QUESTIONS TO ANSWER
(1) Answer these questions about the budget control example.
(a) What default value does `__init__` give `max_daily_cost`?
(b) Which exception is raised when the per-minute request limit is reached?
(c) What value does the usage section pass for `max_requests_per_minute`?
(2) Copy everything from "# Check rate" down to "self.requests_this_minute.append(datetime.utcnow())" in the budget control example, swapping "requests_this_minute" for "recent_requests" each time it appears.

== PAGE EXTRACT ==

Python Example: Budget Control
class BudgetController:
def __init__(self, max_daily_cost=10.0, max_requests_per_minute=60):
self.max_daily_cost = max_daily_cost
self.max_requests_per_minute = max_requests_per_minute
self.daily_cost = 0.0
self.requests_this_minute = []
self.last_reset = datetime.utcnow()
def check_budget(self, estimated_cost):
# Reset daily counter if new day
if (datetime.utcnow() - self.last_reset).days >= 1:
self.daily_cost = 0.0
self.last_reset = datetime.utcnow()
# Check daily budget
if self.daily_cost + estimated_cost > self.max_daily_cost:
raise BudgetExceededError(
f"Daily budget of ${self.max_daily_cost} would be exceeded. "
f"Current: ${self.daily_cost:.2f}, Estimated: ${estimated_cost:.2f}"
)
# Check rate limit
now = datetime.utcnow()
self.requests_this_minute = [
req for req in self.requests_this_minute
if (now - req).seconds < 60
]
if len(self.requests_this_minute) >= self.max_requests_per_minute:
raise RateLimitError(
f"Rate limit of {self.max_requests_per_minute} requests/minute exceeded"
)
def record_request(self, actual_cost):
self.daily_cost += actual_cost
self.requests_this_minute.append(datetime.utcnow())
class BudgetExceededError(Exception):
pass
class RateLimitError(Exception):
pass
# Usage
budget = BudgetController(max_daily_cost=50.0, max_requests_per_minute=30)
def scrape_with_budget_control(url, prompt):
estimated_cost = 0.10 # Estimate based on content length
try:
budget.check_budget(estimated_cost)
result = extract_with_fallback(url)
# Calculate actual cost
actual_cost = 0.08 # Actual cost after request
budget.record_request(actual_cost)
return result
except BudgetExceededError as e:
logger.error(f"Budget exceeded: {e}")

===
== STUDY MATERIAL ==

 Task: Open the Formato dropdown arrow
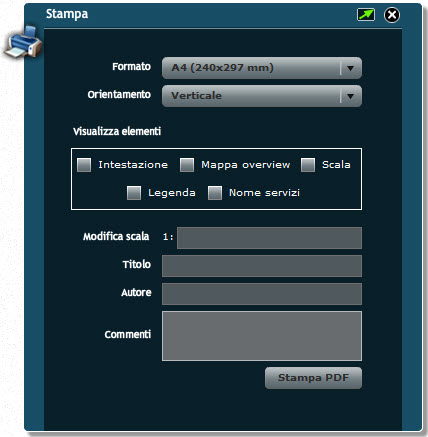(350, 68)
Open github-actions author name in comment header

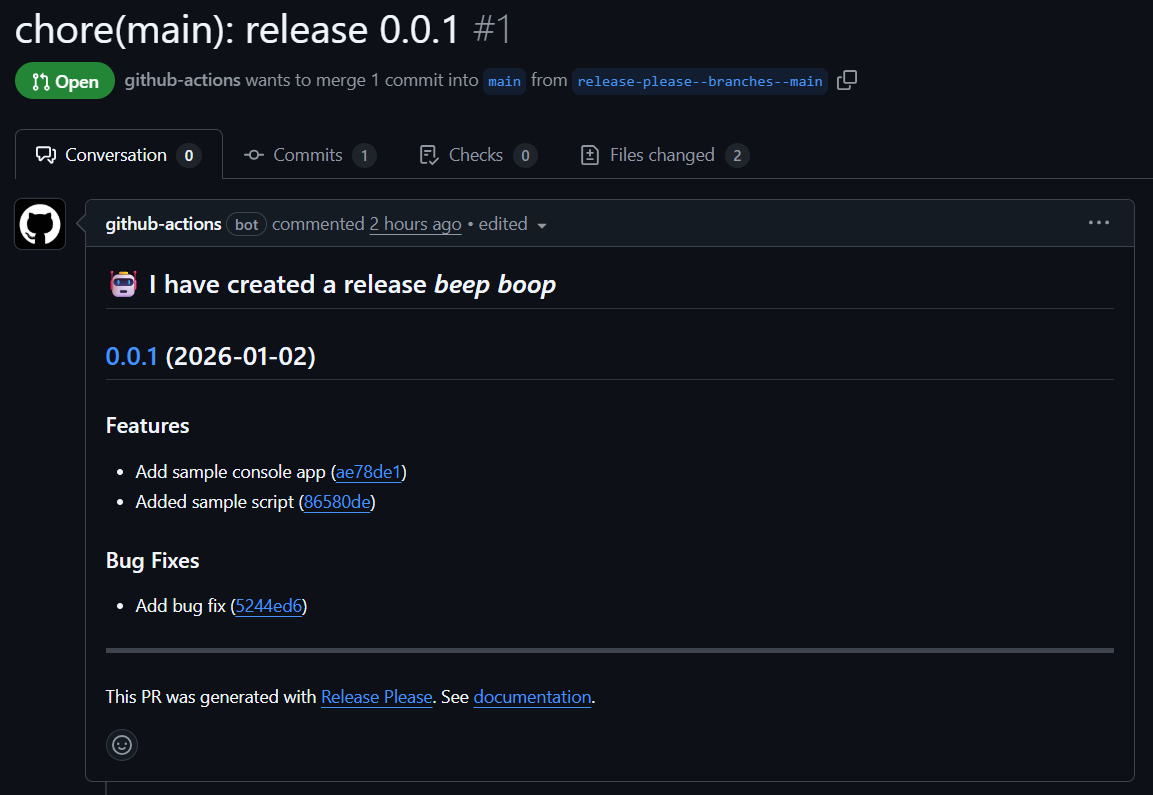click(163, 224)
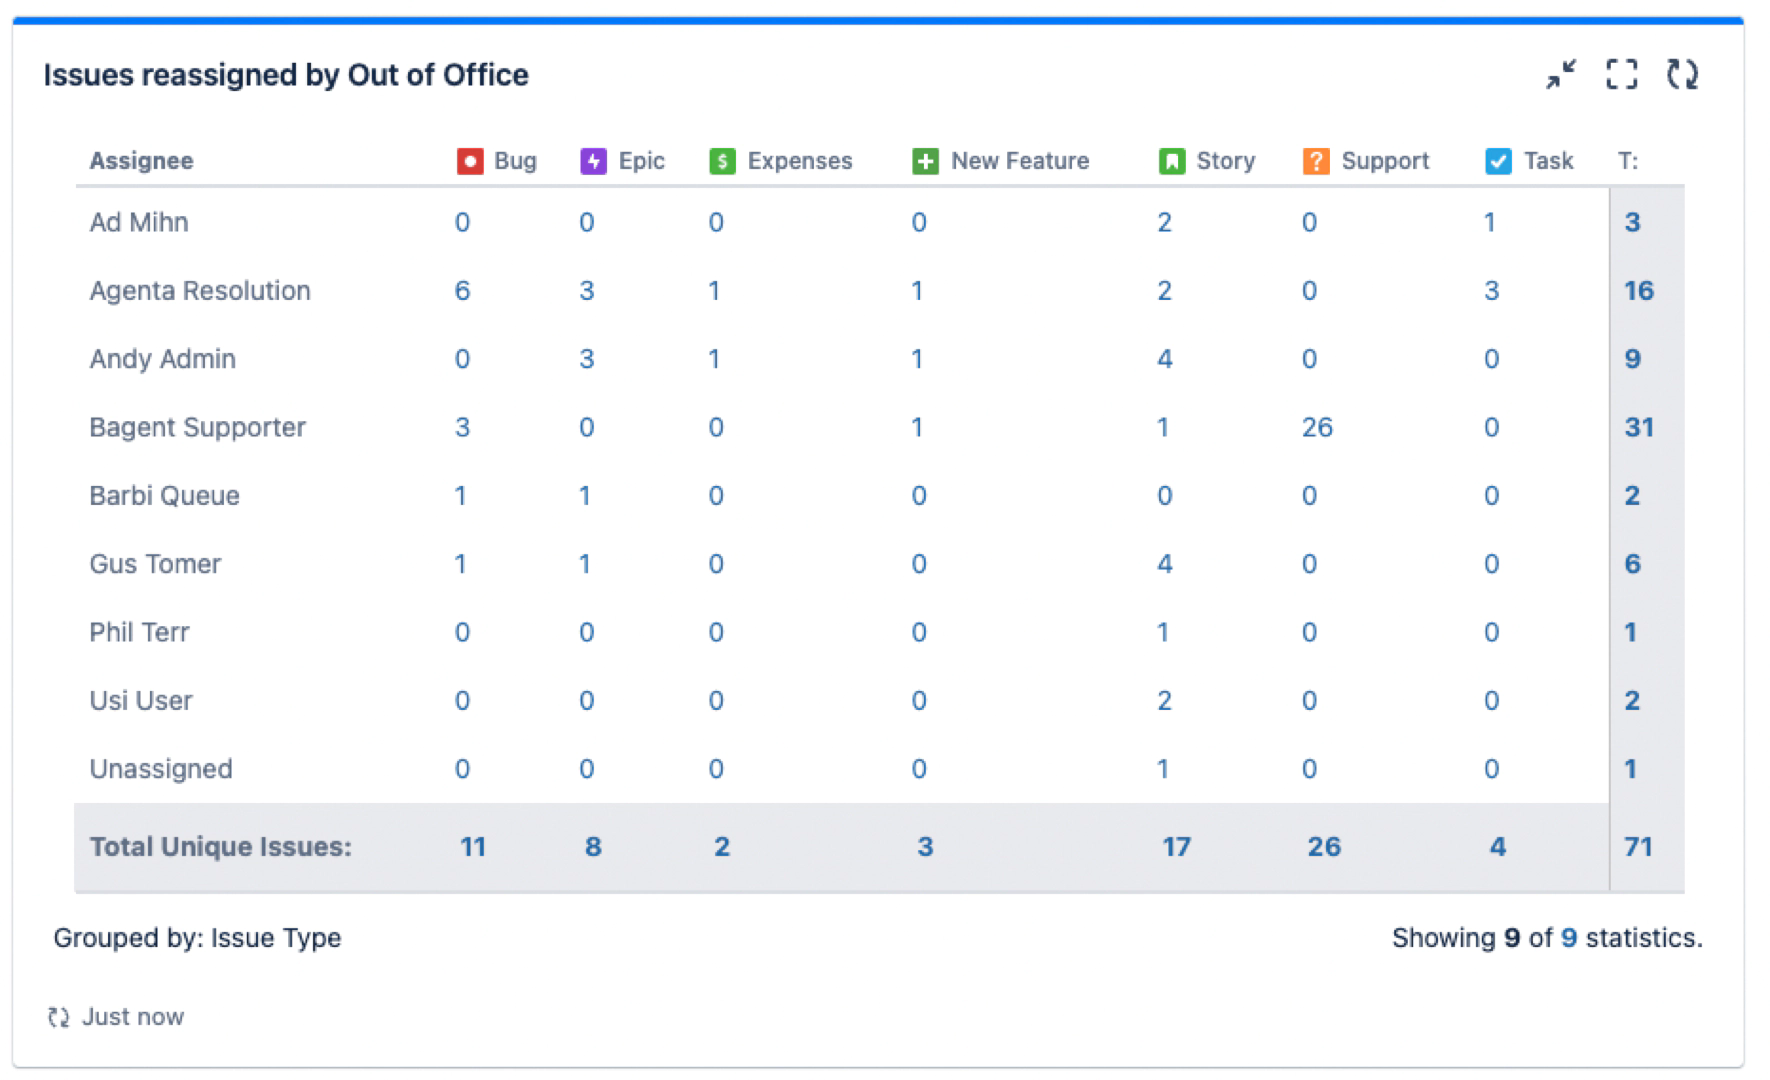Click the orange Support question icon

1316,161
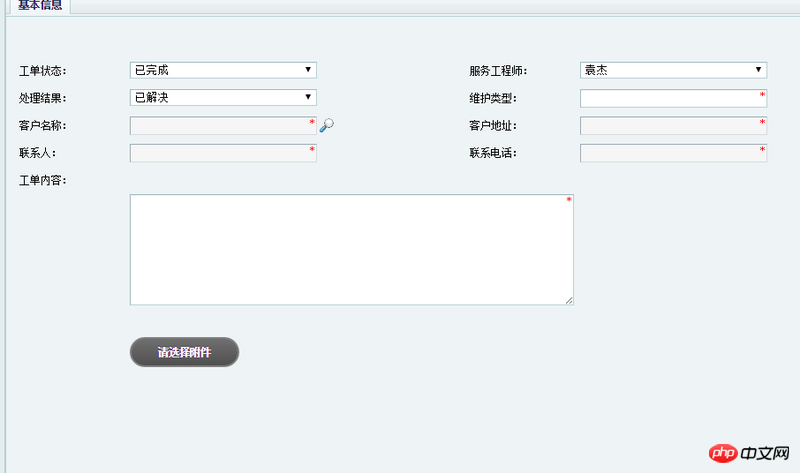Click into the 客户名称 text field
Image resolution: width=800 pixels, height=473 pixels.
(222, 126)
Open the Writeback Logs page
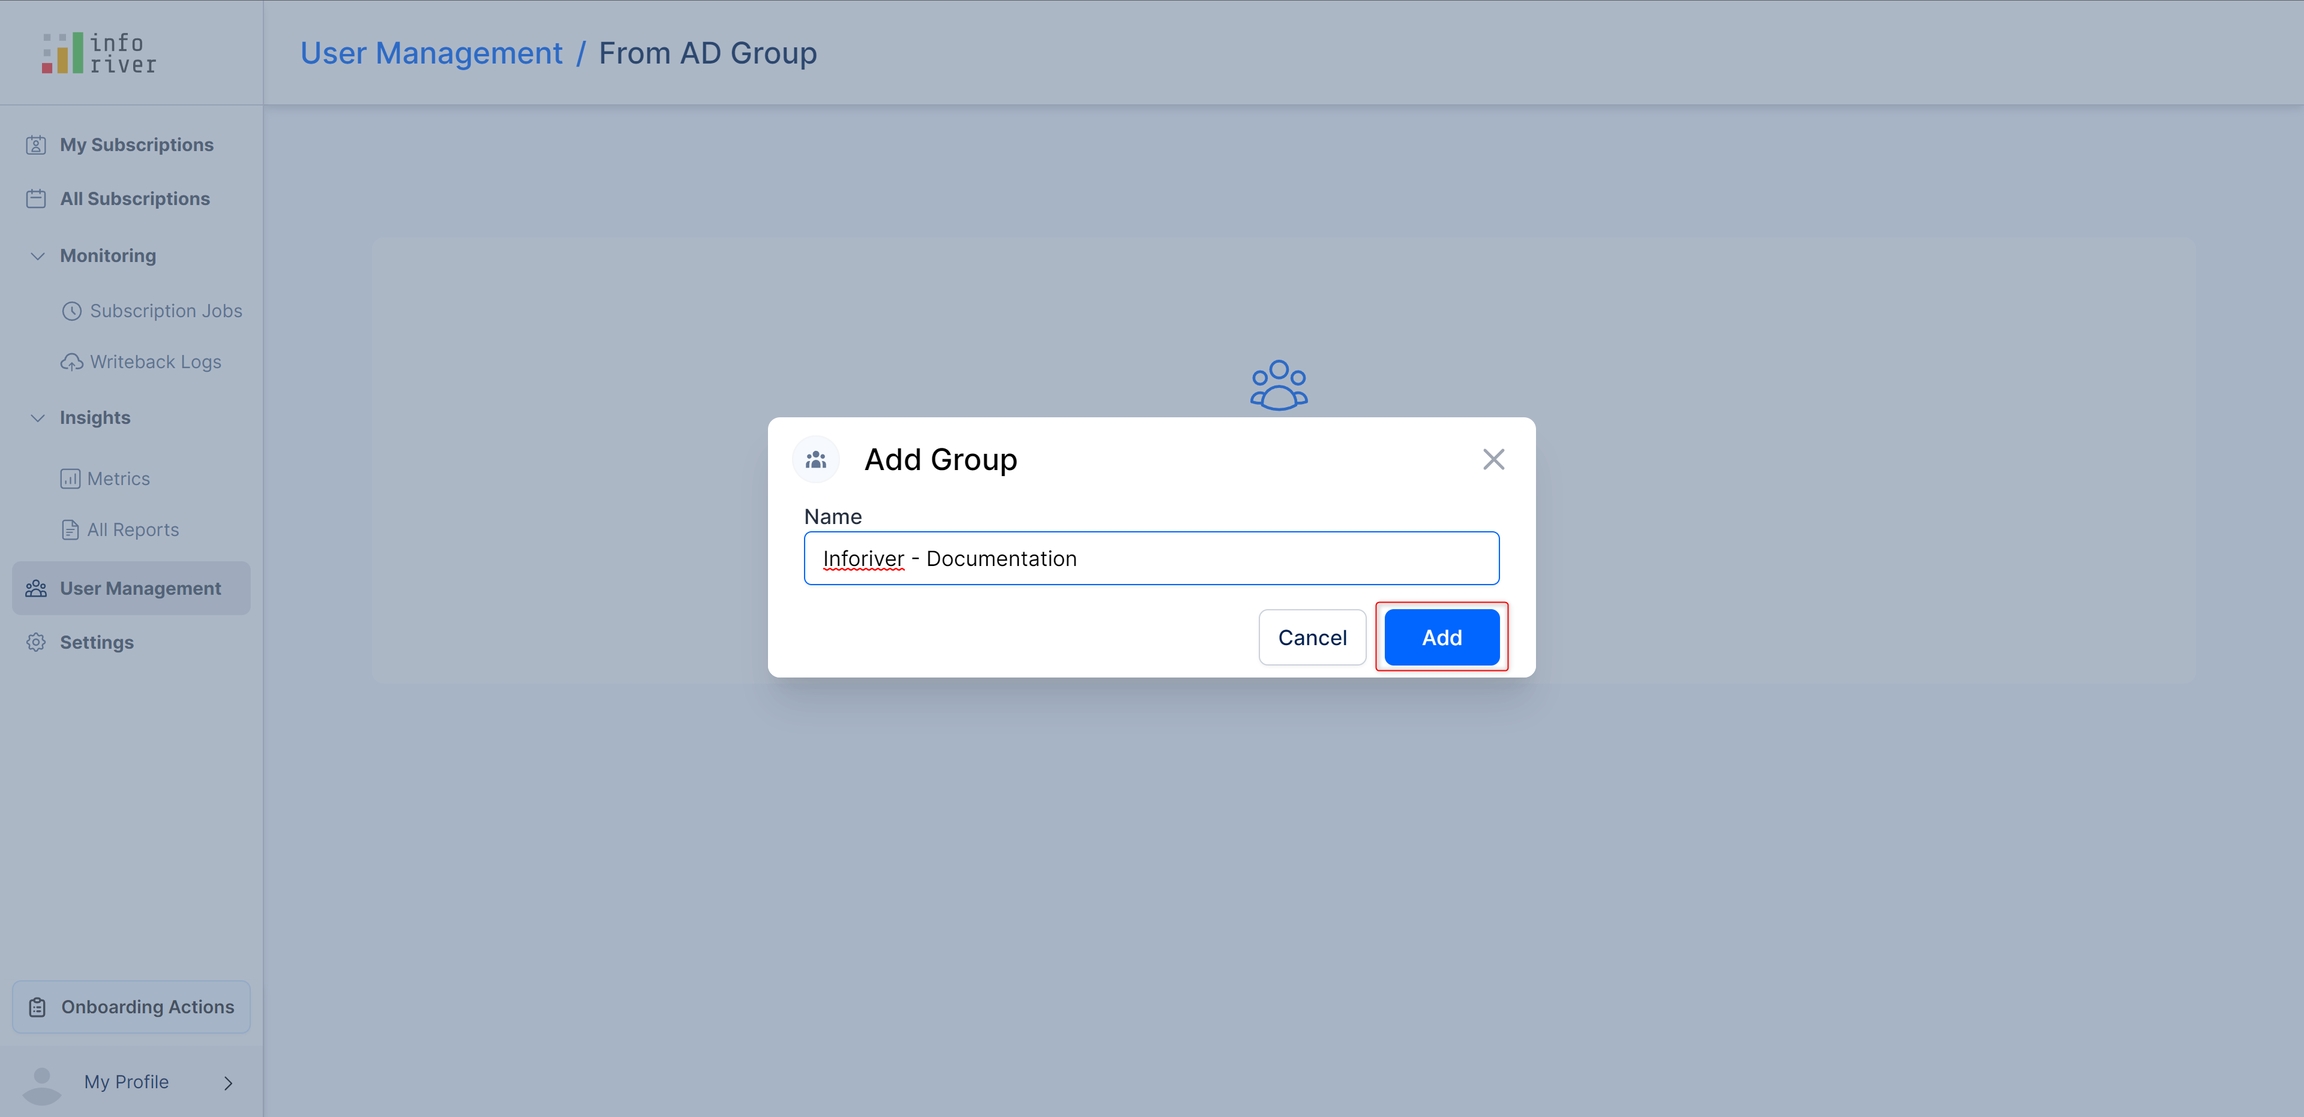The width and height of the screenshot is (2304, 1117). 155,362
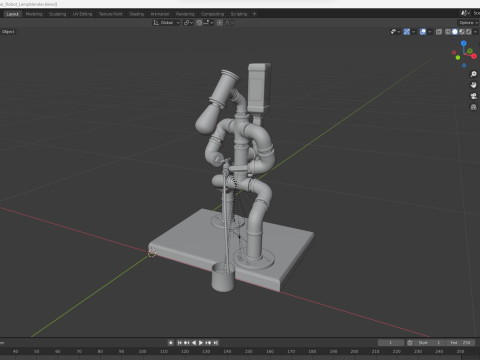Image resolution: width=480 pixels, height=360 pixels.
Task: Select rendered viewport shading mode
Action: [468, 32]
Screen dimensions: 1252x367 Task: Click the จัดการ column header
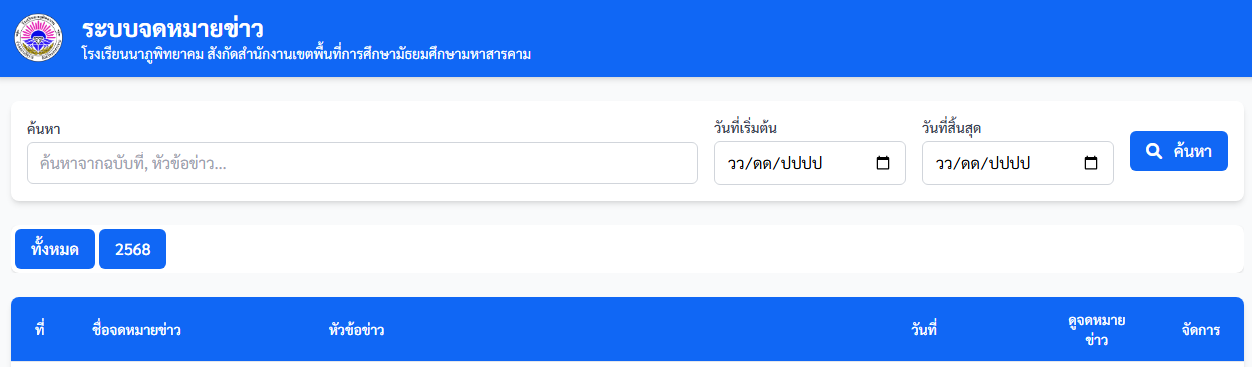[1200, 329]
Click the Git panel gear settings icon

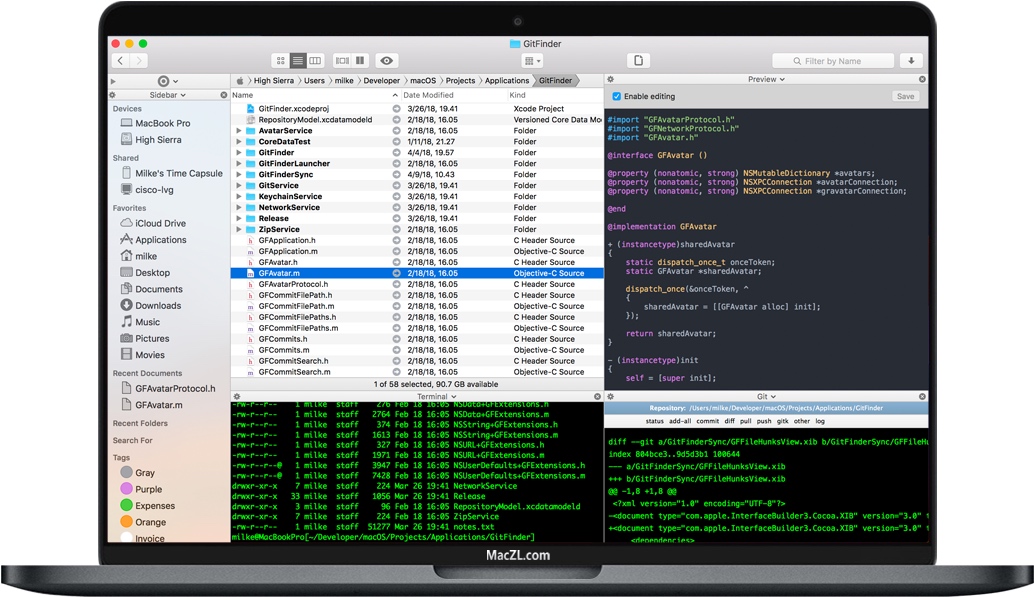click(612, 397)
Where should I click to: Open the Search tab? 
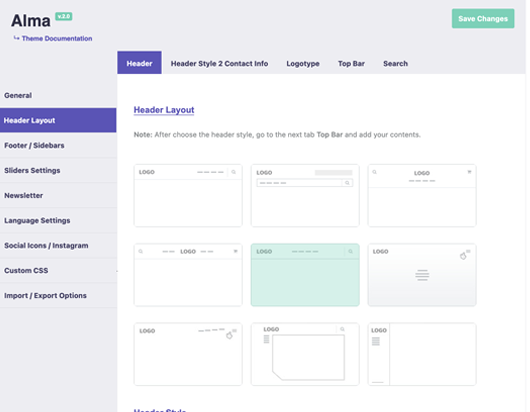pyautogui.click(x=395, y=64)
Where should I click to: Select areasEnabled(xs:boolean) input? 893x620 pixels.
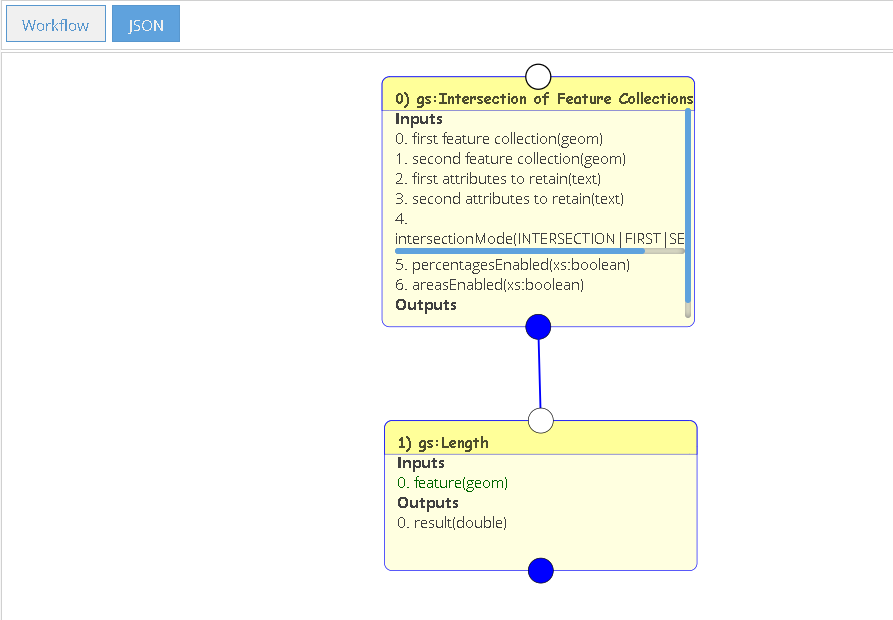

===

TASK RESPONSES
(1)
(a) 10.0
(b) RateLimitError
(c) 30

(2)
# Check rate limit
now = datetime.utcnow()
self.recent_requests = [
req for req in self.recent_requests
if (now - req).seconds < 60
]
if len(self.recent_requests) >= self.max_requests_per_minute:
raise RateLimitError(
f"Rate limit of {self.max_requests_per_minute} requests/minute exceeded"
)
def record_request(self, actual_cost):
self.daily_cost += actual_cost
self.recent_requests.append(datetime.utcnow())